The Securities and Exchange Commission (SEC) found McDonald’s violated federal securities law when it failed to fully disclose material factors regarding the firing of former Chief Executive Stephen Easterbrook in 2019.
The SEC said the company “failed to disclose that it used discretion in treating Easterbrook’s termination as ‘without cause’ under the relevant compensation plan documents,” and that by doing so, awarded Easterbrook $44 million in compensation that otherwise would have been forfeited. The order also highlighted shortcomings in the company’s public statements regarding Easterbrook’s termination.
The SEC charged Easterbrook with misleading investors by failing to disclose to the company’s internal investigation he had sexual relationships with more than one female employee during his four-year tenure at McDonald’s, information that would have led to the company firing him with cause.
Without admitting or denying any wrongdoing, Easterbrook agreed to pay a fine of $400,000 to settle charges laid by SEC that he made false and misleading statements to investors about the circumstances that led to his termination in 2019. He also agreed to a cease-and-desist order that imposes a five-year officer and director bar.
“When corporate officers corrupt internal processes to manage their personal reputations or line their own pockets, they breach their fundamental duties to shareholders who are entitled to transparency and fair dealing from executives,” Gurbir Grewal, director of the SEC’s Division of Enforcement, said Monday in a press release. “By allegedly concealing the extent of his misconduct during the company’s internal investigation, Easterbrook broke that trust with—and ultimately misled—shareholders.”
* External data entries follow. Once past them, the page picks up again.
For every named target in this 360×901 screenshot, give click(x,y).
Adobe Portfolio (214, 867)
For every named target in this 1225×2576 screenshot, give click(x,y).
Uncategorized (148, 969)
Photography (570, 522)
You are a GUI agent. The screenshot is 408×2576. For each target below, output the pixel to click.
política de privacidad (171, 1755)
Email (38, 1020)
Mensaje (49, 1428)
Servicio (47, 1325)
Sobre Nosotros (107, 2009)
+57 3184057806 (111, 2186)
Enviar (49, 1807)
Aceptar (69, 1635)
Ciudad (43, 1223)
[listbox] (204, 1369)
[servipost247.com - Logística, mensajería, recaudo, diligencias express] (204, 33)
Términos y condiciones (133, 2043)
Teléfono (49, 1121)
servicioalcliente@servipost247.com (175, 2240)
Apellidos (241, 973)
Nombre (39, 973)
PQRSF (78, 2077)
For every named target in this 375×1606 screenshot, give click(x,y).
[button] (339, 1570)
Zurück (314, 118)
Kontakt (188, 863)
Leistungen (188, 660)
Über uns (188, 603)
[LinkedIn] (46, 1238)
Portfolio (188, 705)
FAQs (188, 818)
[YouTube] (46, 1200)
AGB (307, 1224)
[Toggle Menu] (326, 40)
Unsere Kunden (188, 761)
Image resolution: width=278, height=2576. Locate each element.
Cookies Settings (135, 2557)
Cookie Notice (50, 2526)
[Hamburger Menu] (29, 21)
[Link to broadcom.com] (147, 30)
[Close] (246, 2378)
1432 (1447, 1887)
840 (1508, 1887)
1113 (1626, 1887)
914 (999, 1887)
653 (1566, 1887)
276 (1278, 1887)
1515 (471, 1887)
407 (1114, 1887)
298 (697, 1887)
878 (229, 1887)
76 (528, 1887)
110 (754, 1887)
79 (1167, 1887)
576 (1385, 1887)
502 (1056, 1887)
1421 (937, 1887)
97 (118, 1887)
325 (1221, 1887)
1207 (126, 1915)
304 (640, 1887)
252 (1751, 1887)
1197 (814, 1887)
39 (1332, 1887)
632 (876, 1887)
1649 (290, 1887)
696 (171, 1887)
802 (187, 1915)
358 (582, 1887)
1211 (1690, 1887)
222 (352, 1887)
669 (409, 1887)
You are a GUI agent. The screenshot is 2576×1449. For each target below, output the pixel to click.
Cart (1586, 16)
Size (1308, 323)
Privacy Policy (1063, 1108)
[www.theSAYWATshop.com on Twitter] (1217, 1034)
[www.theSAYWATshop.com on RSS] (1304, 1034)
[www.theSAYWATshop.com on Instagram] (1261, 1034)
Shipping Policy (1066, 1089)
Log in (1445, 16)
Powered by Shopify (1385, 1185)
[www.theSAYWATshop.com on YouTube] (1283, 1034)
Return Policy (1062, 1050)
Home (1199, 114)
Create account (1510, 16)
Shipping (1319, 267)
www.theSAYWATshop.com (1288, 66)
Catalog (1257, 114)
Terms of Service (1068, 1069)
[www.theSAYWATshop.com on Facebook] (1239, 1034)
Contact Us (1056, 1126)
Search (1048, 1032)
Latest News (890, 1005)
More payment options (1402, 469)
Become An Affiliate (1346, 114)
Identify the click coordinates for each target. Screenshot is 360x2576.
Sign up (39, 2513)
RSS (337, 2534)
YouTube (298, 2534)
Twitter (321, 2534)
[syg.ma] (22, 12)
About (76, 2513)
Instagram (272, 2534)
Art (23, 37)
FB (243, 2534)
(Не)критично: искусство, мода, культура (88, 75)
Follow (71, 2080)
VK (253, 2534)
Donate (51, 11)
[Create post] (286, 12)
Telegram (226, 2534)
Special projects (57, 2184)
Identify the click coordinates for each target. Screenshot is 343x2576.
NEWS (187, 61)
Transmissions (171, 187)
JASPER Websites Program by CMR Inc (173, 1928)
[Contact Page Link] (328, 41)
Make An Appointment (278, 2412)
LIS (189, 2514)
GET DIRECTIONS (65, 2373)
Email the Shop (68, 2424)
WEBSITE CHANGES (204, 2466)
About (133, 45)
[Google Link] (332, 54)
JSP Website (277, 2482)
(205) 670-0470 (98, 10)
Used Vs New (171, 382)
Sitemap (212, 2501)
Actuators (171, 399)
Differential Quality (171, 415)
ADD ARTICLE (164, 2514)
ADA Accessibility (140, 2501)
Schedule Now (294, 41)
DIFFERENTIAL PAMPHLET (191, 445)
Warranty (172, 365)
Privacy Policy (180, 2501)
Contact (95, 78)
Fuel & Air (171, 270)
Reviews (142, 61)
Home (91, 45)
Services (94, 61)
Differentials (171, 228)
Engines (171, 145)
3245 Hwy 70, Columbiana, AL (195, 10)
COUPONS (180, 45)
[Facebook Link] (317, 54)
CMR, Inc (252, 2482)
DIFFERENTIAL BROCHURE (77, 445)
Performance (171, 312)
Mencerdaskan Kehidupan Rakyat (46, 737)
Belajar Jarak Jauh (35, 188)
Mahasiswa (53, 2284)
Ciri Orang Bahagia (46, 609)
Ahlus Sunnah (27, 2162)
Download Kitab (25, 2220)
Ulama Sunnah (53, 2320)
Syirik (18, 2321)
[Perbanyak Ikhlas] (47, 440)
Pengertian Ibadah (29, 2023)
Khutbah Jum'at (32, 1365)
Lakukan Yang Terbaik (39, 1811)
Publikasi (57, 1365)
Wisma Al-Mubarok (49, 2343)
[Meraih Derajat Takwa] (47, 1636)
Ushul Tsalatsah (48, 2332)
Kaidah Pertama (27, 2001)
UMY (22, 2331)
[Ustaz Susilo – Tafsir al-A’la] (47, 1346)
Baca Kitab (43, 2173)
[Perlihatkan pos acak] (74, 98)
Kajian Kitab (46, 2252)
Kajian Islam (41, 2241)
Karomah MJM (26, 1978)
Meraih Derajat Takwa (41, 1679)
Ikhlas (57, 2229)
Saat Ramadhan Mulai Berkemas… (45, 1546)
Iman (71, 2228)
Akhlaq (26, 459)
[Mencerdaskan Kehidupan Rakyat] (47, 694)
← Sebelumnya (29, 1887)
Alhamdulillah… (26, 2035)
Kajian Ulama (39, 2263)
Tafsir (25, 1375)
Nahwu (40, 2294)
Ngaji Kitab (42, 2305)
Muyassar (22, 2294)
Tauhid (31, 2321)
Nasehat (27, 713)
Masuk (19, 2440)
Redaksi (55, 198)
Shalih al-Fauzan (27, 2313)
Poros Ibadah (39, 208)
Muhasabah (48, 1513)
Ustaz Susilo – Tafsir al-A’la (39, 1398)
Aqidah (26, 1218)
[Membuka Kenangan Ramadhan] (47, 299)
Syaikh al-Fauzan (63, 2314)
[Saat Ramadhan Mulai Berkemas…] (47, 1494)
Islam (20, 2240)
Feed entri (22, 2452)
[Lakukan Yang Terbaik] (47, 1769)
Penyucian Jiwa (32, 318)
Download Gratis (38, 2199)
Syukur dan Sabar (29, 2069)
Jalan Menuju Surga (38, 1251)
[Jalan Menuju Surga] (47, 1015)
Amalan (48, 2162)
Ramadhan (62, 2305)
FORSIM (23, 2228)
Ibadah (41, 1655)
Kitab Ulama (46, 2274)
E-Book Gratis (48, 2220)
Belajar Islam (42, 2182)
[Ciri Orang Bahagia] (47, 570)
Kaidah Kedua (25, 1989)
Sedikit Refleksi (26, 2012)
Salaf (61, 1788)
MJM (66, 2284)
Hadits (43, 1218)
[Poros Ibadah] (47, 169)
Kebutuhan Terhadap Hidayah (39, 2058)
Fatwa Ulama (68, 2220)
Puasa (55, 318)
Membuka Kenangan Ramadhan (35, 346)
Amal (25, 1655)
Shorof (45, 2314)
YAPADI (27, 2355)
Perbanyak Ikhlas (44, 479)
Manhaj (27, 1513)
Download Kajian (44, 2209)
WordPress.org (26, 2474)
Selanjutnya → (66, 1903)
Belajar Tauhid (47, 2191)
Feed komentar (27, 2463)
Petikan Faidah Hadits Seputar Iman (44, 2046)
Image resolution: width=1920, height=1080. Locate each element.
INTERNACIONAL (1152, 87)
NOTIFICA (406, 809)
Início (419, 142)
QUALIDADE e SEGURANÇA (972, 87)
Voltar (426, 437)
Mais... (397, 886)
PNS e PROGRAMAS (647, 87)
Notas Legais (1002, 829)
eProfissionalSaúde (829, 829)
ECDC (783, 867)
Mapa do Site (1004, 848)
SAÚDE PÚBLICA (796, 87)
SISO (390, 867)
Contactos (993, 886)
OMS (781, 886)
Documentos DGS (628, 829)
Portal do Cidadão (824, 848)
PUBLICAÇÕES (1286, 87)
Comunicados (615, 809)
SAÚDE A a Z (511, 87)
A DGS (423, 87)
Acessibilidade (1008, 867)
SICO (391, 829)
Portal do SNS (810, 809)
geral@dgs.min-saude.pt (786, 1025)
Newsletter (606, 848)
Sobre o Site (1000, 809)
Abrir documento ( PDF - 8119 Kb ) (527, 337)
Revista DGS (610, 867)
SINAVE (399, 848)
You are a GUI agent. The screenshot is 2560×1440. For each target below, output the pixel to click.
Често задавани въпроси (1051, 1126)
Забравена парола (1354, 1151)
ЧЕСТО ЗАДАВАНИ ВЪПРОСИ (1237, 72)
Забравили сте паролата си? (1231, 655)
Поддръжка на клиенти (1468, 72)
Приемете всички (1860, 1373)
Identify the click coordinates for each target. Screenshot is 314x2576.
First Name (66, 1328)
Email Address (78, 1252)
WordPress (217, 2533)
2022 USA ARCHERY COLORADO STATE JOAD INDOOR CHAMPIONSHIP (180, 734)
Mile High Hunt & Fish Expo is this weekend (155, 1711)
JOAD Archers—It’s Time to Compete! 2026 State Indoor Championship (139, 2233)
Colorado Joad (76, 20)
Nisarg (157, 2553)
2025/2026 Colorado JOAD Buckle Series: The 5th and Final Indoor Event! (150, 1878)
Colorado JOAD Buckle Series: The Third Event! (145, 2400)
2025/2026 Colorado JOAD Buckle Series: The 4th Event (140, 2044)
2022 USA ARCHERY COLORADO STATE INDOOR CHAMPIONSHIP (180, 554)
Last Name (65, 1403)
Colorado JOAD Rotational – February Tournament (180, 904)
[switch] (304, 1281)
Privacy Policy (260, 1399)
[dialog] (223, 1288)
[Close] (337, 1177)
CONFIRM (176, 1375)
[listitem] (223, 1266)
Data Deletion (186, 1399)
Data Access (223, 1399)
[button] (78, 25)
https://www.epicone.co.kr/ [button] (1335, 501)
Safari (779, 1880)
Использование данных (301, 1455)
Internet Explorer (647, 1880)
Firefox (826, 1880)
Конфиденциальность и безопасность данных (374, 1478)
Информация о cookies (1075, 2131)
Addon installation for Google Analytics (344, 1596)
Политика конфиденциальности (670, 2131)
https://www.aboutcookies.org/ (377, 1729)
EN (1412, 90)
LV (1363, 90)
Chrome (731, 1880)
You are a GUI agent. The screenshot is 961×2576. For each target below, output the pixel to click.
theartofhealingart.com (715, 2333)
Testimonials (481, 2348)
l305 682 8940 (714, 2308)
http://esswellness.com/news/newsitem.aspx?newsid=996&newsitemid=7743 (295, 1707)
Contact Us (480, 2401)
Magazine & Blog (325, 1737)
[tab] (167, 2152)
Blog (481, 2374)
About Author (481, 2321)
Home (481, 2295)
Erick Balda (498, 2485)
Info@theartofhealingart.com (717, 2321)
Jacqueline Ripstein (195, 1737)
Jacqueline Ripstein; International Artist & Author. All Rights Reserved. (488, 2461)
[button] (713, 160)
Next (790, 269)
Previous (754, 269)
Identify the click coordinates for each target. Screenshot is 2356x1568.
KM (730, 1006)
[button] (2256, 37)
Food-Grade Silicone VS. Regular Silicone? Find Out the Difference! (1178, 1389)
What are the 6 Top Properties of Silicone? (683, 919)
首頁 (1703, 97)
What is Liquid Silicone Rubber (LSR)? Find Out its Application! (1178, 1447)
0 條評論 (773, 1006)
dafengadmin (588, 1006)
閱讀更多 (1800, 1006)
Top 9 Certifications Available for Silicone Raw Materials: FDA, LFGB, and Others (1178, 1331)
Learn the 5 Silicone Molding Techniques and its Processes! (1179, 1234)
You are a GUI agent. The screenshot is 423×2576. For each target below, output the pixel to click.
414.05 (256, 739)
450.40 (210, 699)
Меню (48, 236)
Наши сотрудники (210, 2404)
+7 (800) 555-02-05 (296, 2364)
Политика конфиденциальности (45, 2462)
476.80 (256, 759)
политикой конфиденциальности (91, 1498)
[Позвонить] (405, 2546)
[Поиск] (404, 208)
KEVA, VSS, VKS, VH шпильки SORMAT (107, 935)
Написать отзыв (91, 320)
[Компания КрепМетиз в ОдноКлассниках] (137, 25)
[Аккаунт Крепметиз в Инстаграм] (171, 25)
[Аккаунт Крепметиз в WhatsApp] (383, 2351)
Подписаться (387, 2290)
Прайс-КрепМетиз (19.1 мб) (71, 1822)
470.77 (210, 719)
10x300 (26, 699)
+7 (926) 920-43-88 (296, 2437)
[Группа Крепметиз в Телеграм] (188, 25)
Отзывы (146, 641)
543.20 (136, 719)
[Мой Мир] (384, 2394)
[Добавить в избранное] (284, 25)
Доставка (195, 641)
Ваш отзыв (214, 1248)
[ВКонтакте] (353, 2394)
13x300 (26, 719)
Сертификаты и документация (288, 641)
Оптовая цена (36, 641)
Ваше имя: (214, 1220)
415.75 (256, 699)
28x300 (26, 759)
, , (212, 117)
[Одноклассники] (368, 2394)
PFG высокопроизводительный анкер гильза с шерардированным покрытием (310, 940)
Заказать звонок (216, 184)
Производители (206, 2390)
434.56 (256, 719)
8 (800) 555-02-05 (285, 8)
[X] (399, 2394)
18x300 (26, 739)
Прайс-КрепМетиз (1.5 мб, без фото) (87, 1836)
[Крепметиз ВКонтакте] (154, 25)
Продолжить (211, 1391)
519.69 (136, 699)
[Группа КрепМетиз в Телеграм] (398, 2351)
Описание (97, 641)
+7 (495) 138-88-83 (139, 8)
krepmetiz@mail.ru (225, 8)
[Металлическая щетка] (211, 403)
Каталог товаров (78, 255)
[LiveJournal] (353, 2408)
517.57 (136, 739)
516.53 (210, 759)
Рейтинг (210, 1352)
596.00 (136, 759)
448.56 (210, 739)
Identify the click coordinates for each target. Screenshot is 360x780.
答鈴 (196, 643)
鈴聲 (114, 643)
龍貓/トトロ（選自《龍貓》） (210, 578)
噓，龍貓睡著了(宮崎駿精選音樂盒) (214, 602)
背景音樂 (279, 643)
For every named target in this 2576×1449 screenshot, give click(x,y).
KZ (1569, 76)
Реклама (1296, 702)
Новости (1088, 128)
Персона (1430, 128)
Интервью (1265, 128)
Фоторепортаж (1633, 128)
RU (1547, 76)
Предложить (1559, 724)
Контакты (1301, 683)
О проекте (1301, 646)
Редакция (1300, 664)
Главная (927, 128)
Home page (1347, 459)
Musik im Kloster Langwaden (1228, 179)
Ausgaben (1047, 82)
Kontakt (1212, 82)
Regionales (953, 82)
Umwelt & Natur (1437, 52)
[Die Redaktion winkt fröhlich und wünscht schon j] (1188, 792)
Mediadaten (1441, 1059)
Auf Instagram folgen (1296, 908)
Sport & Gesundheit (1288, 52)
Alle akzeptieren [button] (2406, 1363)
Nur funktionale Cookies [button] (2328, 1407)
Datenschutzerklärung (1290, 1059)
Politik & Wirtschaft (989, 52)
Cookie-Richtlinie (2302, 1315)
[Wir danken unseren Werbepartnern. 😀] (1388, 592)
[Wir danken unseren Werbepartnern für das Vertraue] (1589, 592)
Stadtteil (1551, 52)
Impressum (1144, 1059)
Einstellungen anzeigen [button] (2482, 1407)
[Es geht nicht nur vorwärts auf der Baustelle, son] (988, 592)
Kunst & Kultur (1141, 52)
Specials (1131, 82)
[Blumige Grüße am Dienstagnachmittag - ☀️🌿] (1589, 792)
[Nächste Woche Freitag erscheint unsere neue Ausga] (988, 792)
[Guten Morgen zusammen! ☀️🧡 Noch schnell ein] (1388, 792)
In its order, the SEC said McDonald’s failed to disclose all material elements of its severance package with Easterbrook but declined to issue a fine due to the company’s cooperation with the agency’s investigation. That cooperation included “voluntarily providing relevant documents and testimonial information that was otherwise not required to be produced in response to the staff’s requests; providing briefings to the staff that highlighted critical facts and key documents; and promptly making the company’s officers, directors, and other senior managers available for interviews and testimony,” the order said.
In addition, McDonald’s took “affirmative remedial steps” to claw back compensation paid to Easterbrook.
“Today’s order finds that McDonald’s failed to disclose that the company exercised discretion in treating Easterbrook’s termination as without cause in conjunction with the execution of a separation agreement valued at more than $40 million,” said Mark Cave, associate director of the Division of Enforcement.
Easterbrook was fired by McDonald’s in November 2019 for having a consensual, nonphysical relationship with a female McDonald’s employee that was judged by the company’s board of directors to have violated the company’s code of conduct. An internal investigation concluded the weeks-long relationship was conducted entirely via video and texts. At the time, it was the only such allegation levied against Easterbrook. As a result, the board decided to fire Easterbrook, who had been the company’s leader for four years, “without cause” for violating its rules.
The company later discovered, aided in part by a corporate whistleblower, Easterbrook had engaged in improper sexual relationships with three McDonalds employees. McDonalds subsequently filed a lawsuit, claiming it would have considered Easterbrook’s firing to be “with cause” and would not have offered him a severance package had it known about the other improper relationships with McDonald’s employees. In December 2021, the company and Easterbrook settled the lawsuit, with Easterbrook agreeing to repay $105 million in equity and cash he received from the company when he was fired.
Two SEC commissioners, Hester Peirce and Mark Uyeda, said Monday in a dissenting statement the SEC’s action creates a “slippery slope” regarding disclosure requirements for executive compensation into “unintended areas.” Whether McDonald’s fired Easterbrook with or without cause is beyond the scope of the disclosure required by Item 402(b) of Regulation S-K, they said.
“Industry practice for complying with Item 402 has developed over many years, so to spring a novel interpretation through an enforcement action is not a reasonable regulatory approach,” they said. The commission ought to address the issue through rulemaking or formal guidance, they added.
In a statement released Monday, McDonald’s said the SEC “recognized both the company’s substantial cooperation and action taken by the company to recover value for its shareholders and imposed no monetary penalty on McDonald’s.”
“The company continues to ensure our values are part of everything we do, and we are proud of our strong ‘speak-up’ culture that encourages employees to report conduct by any employee, including the CEO, that falls short of our expectations,” the statement said.